====== SOURCE DATA
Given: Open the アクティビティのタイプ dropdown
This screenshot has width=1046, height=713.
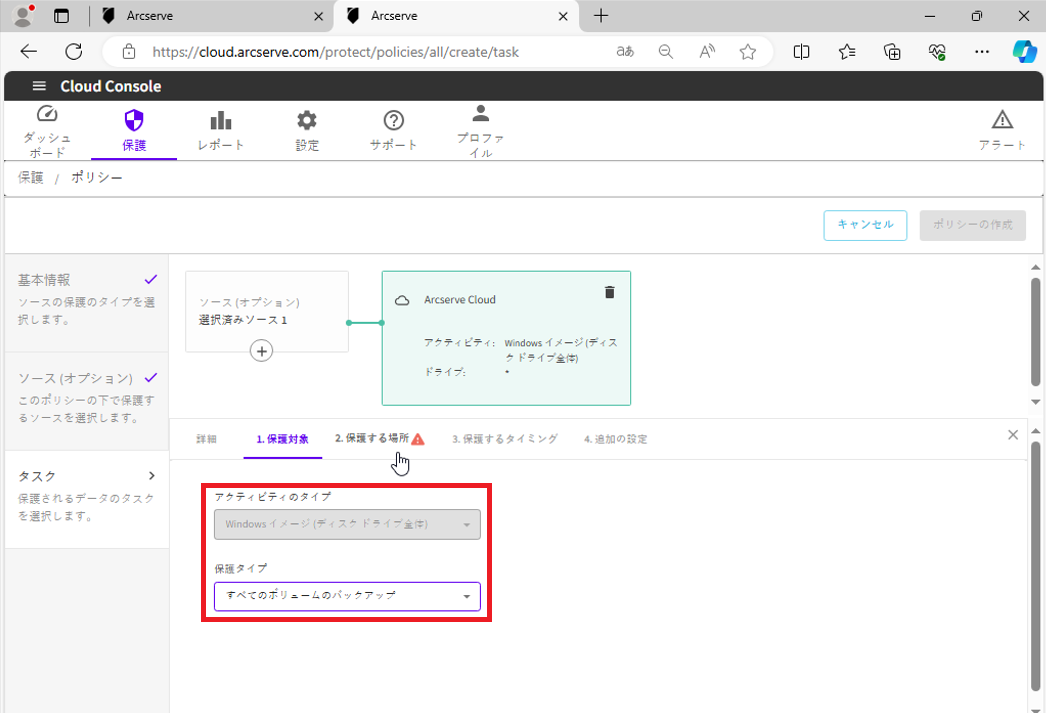Looking at the screenshot, I should point(347,524).
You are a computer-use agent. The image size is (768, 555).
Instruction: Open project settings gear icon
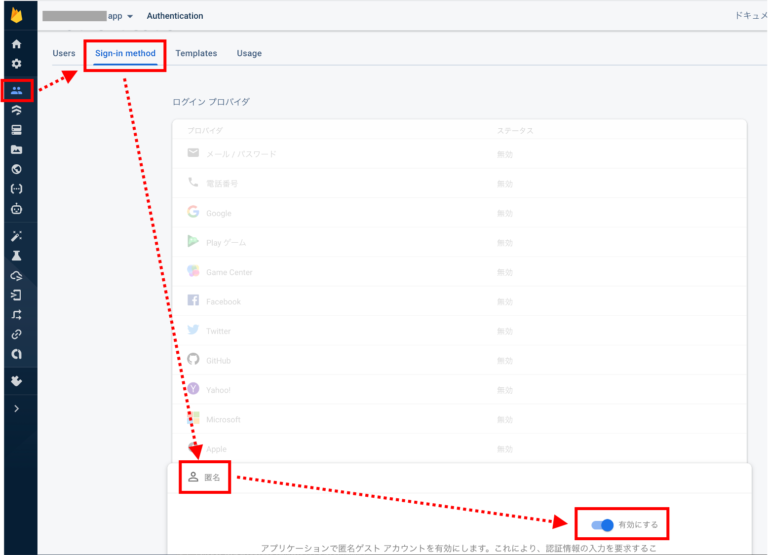point(16,64)
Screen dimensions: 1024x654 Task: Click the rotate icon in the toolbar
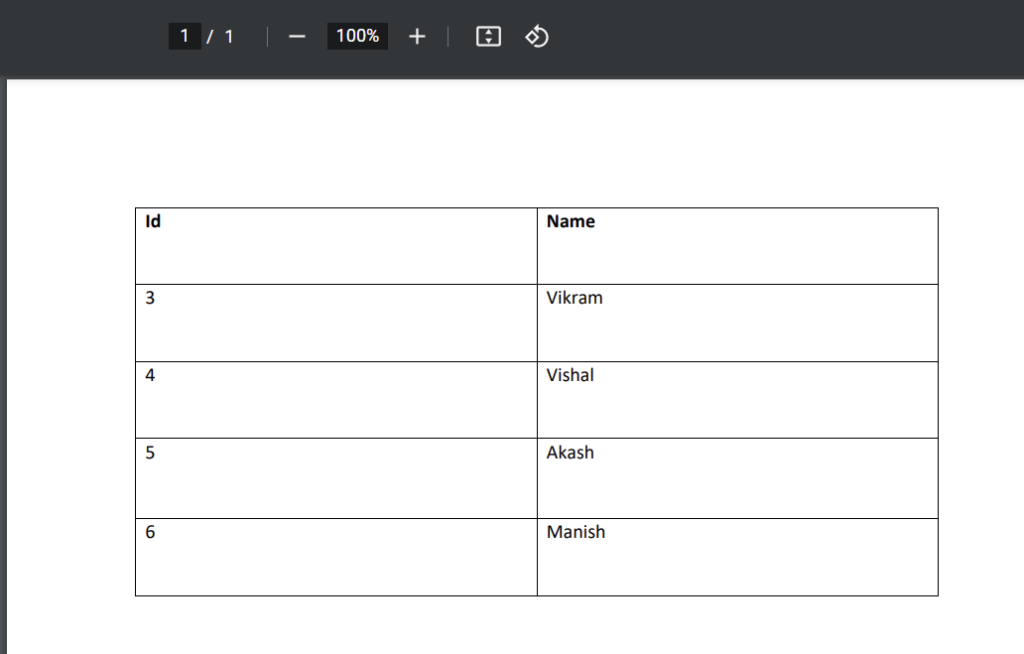[x=536, y=36]
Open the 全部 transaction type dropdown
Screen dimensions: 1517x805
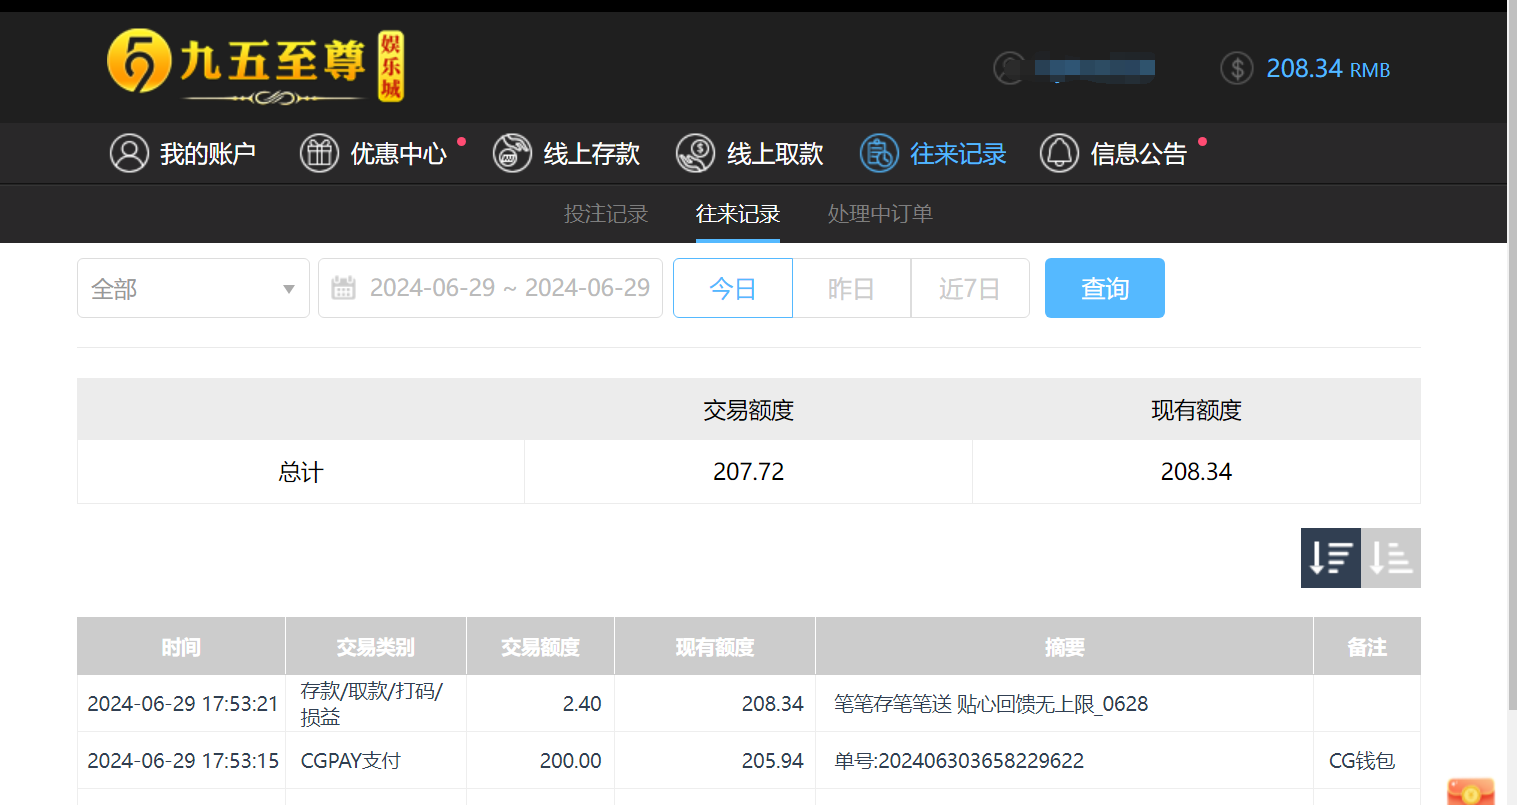coord(193,288)
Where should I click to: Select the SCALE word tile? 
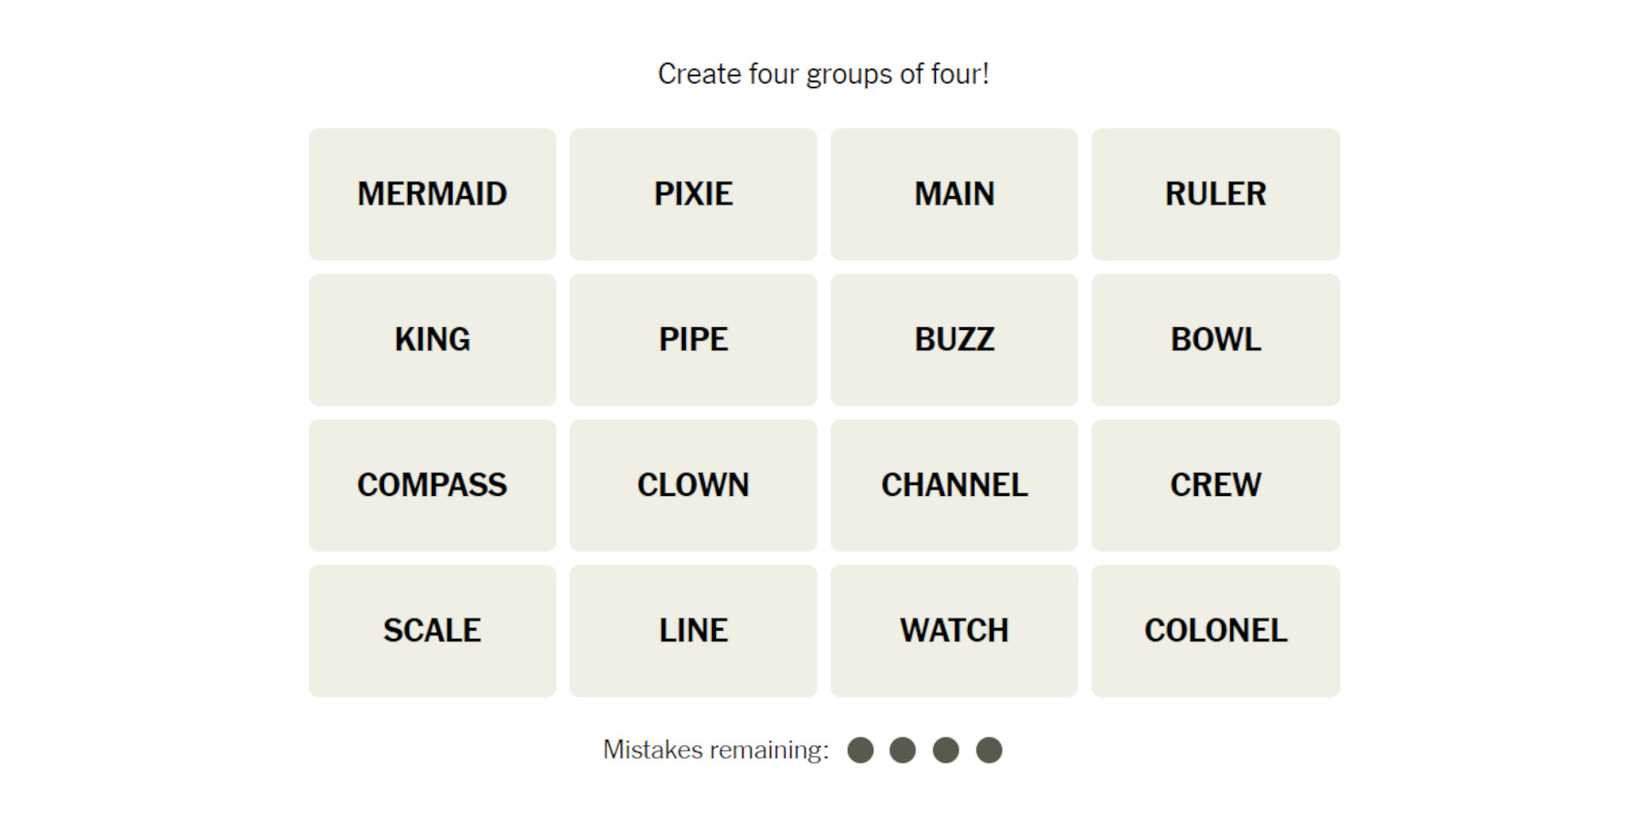432,631
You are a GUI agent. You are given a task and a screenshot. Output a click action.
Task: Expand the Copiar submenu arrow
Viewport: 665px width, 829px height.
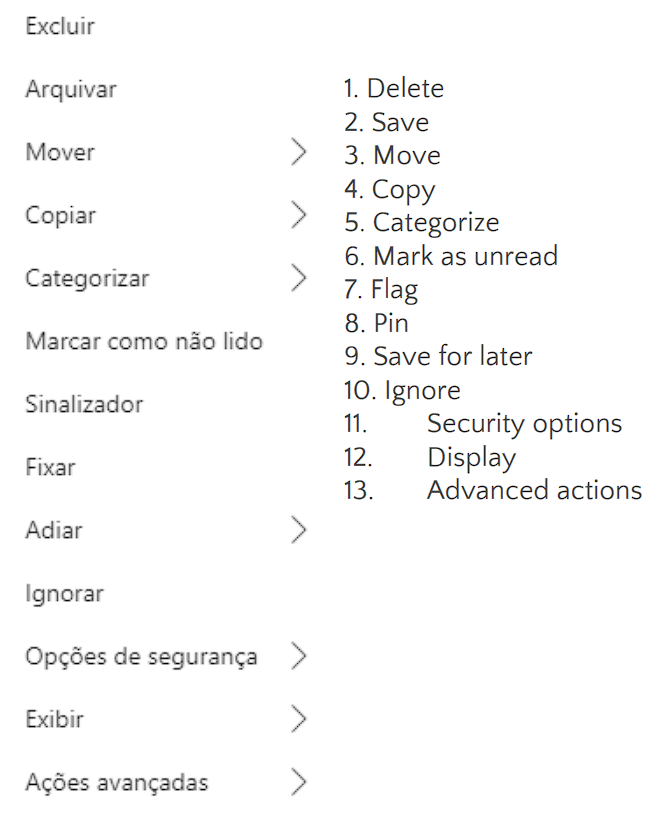299,215
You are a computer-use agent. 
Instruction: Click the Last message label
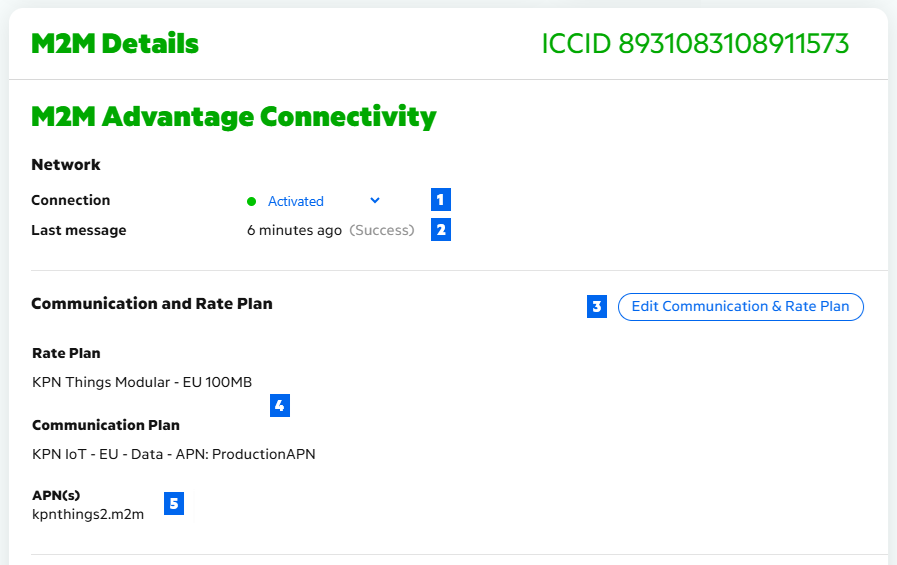[x=79, y=230]
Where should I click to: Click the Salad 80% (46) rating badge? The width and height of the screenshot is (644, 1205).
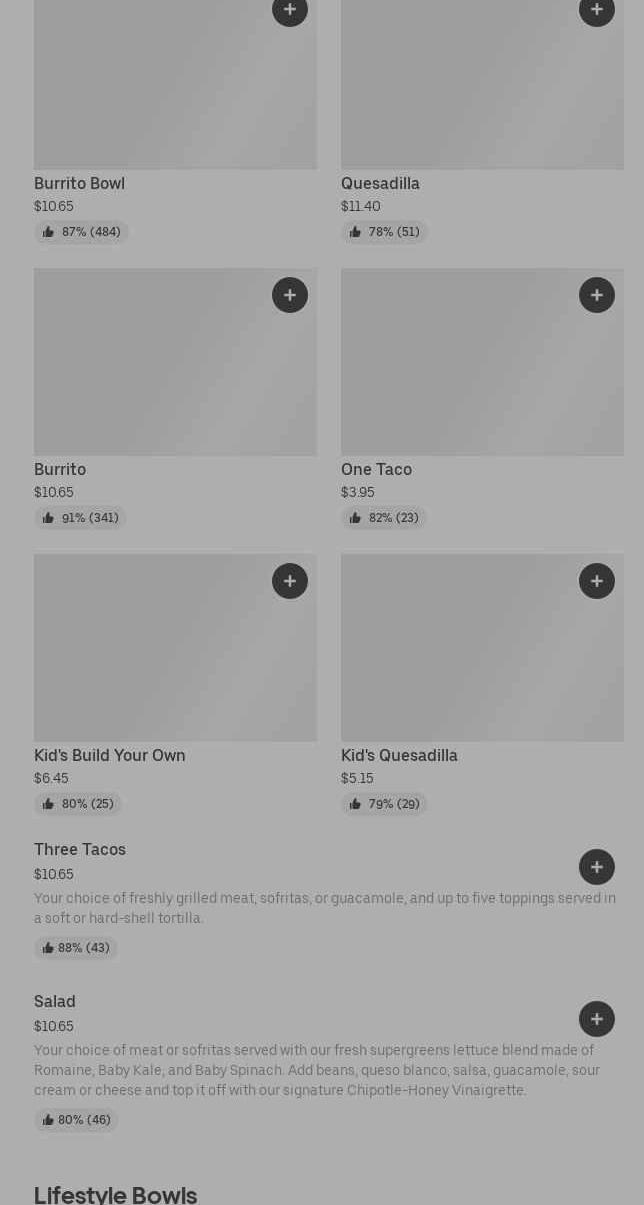[x=76, y=1120]
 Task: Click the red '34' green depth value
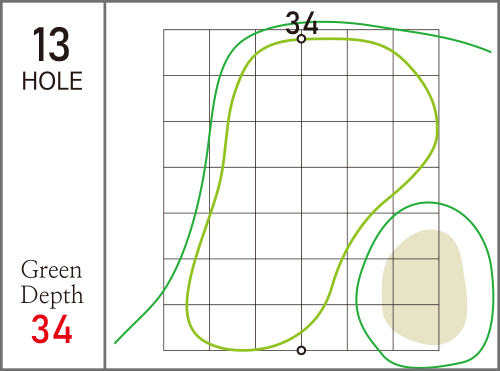tap(52, 329)
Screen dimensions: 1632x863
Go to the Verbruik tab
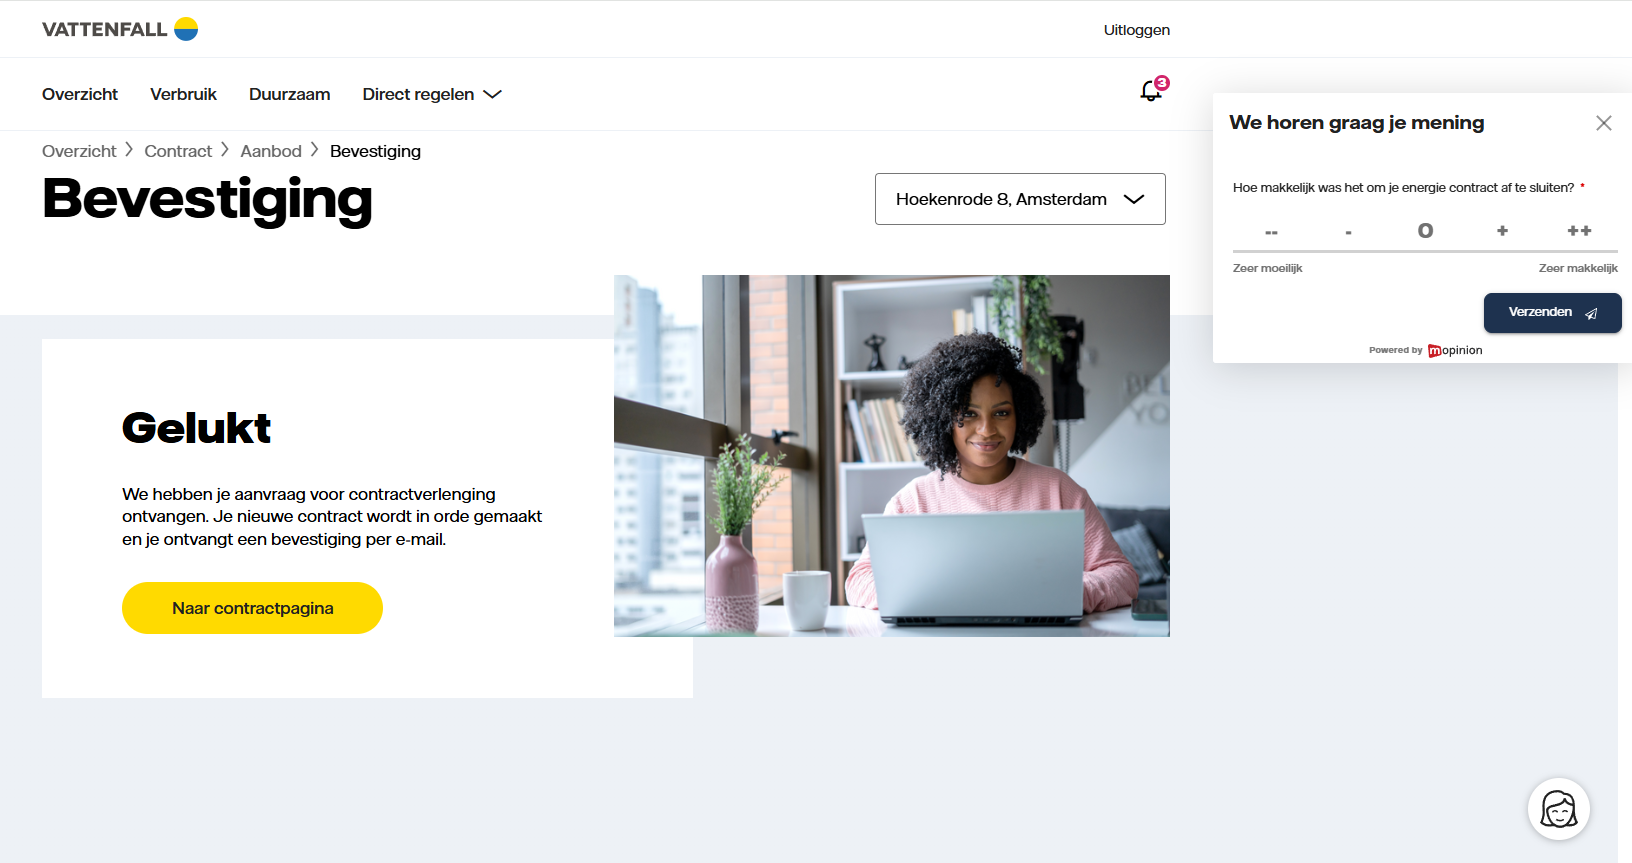(183, 94)
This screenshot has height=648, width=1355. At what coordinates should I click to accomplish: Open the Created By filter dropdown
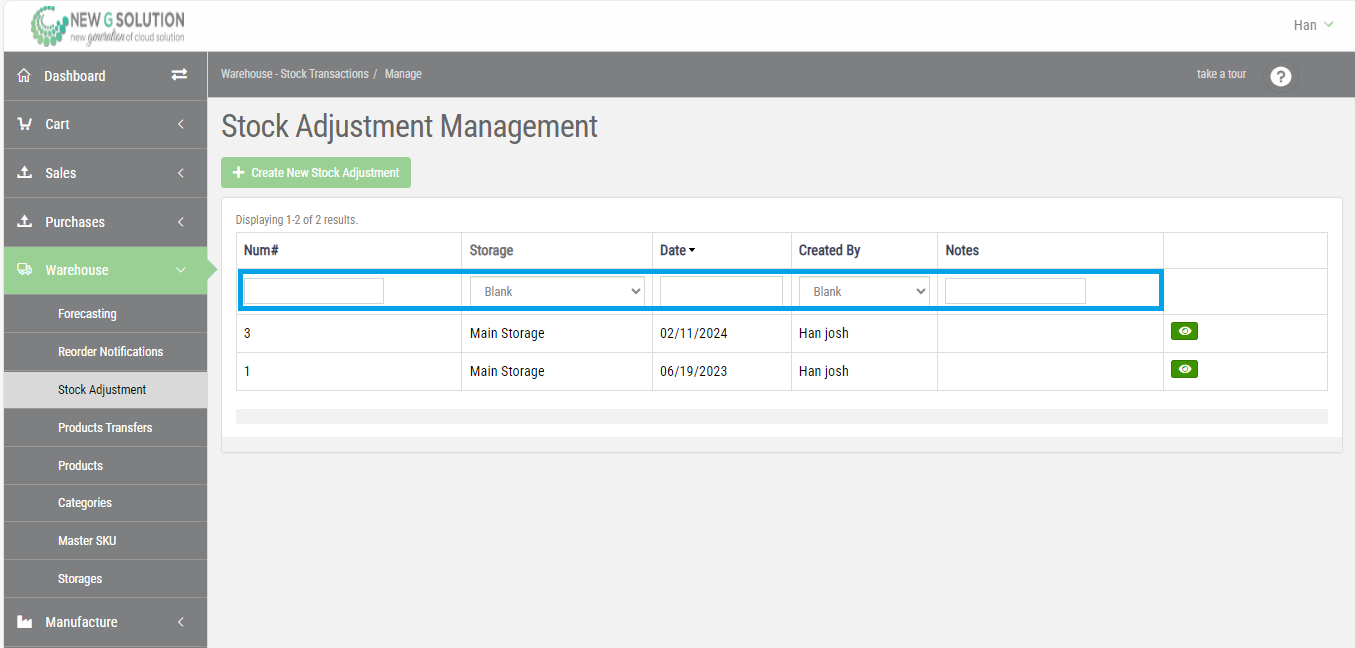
============
__TASK__. Exactly as they appear above, give the records again, without their pictures.

__EXERCISE RESPONSE__.
Given: Open the アクティビティのタイプ dropdown
This screenshot has width=1046, height=713.
Looking at the screenshot, I should point(347,524).
You are a computer-use agent. The image size is (768, 555).
Instruction: Open project settings gear icon
point(16,64)
Screen dimensions: 1024x654 Task: Click the rotate icon in the toolbar
[x=536, y=36]
Open the 全部 transaction type dropdown
Screen dimensions: 1517x805
coord(193,288)
Where should I click to: Select the SCALE word tile? 
432,631
You are a GUI agent. You are given a task and a screenshot. Output a click action.
Task: Expand the Copiar submenu arrow
Viewport: 665px width, 829px height.
299,215
You are a computer-use agent. 
Instruction: Click the Last message label
[x=79, y=230]
Where should I click to: Click the Salad 80% (46) rating badge? The width and height of the screenshot is (644, 1205).
[x=76, y=1120]
 Task: Click the red '34' green depth value
tap(52, 329)
Screen dimensions: 1632x863
Go to the Verbruik tab
(183, 94)
This screenshot has height=648, width=1355. At what coordinates should I click to accomplish: Open the Created By filter dropdown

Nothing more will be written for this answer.